Construction Contract Landmines: Fitness for Purpose

 

The contract templates produced by the Joint Contracts Tribunal (JCT), and other standard forms, are commonplace in the construction industry and are a convenient way for both parties to cover all the fundamental aspects of a construction project and to ensure that the allocation of risk is fair and balanced.

As explained in a previous blog post, these standard contracts are often accompanied by a lengthy and seemingly uneventful schedule of amendments.

However, it is this schedule of amendments that can create a massive imbalance in the distribution of risk, exposing contractors and designers to a minefield of unexpected liability.

Over the next few months, we’ll be highlighting the major landmines that lay hidden in these schedules, starting with one of the most common traps: fitness for purpose. While such a clause may seem innocuous, a fitness for purpose clause can have disastrous consequences.

Under the JCT contract terms, contractors and subcontractors are only obligated to use reasonable skill and care in performing their work. The standard of “reasonable skill and care” is satisfied merely if the work was not negligently performed – that is, provided that it was done to the same standard as that of a reasonably competent member within that profession would have done. On the other hand, obligations of fitness for purpose impose the more stringent requirement of achieving a specific result, without regard to whether the work was performed negligently.

In the recent Robin Rigg Wind Farm case, MT Højgaard v E.ON, the court specifically addressed the difference between the two standards. In that case, the contractor was found liable for £23.2 million in damages, even though the work performed was not negligent and fully complied with a universally accepted international standard that was only later discovered to be incorrect. The court held that “the existence of an express warranty of fitness for purpose by the contractor can trump the obligation to comply with the specification even though that specification may contain an error.”
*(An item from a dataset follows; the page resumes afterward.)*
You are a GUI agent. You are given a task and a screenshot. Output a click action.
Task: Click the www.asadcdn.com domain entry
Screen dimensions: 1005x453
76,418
Although this decision sent shockwaves through the industry, in reality it confirmed what many construction lawyers thought to be self-evident – that contractors and designers should be hyper-vigilant about the standard of performance they are being asked to agree to in the contract and any amendments to the standard contract. Proposed obligations for fitness for purpose can be worded surreptitiously and building professionals can find themselves held to a higher standard without even realising. Particular attention needs to be given to wording referring to “lifespan,” “design life,” and the like, as well as references as to how a building or facility is expected to function.

Having the contract reviewed by a lawyer, at pre-contract stage, can protect a contractor from unknowingly agreeing to expose itself to exponentially greater liability than it would be commercially prepared to accept – indeed it may well be substantially more than it stands to be paid for the work itself.

Moreover, professional indemnity insurance policies generally only cover obligations to use reasonable skill and care (as is implied at common law), but not “contractually-assumed” liability which can arise from undertaking strict obligations such as a fitness for purpose warranty. Even if insurance coverage for fitness for purpose obligations is available, coverage is ordinarily still subject to numerous limitations. Obtaining competent legal advice at an early stage can not only alert a contractor to the risks, it can also enable them to address the issue beforehand. For instance, a lawyer can negotiate limits to a contractor’s liability in the case of a breach or incorporate the costs associated with those risks into the contract price.

Such strategies can obviously only be employed before a contract is signed. Accordingly, the usually dry and seemingly irrelevant sets of amendments to standard form contract templates should always be carefully scrutinised to avoid taking on a highly uncommercial deal at best, and at worst a liability well out of proportion to the revenue achieved from the project.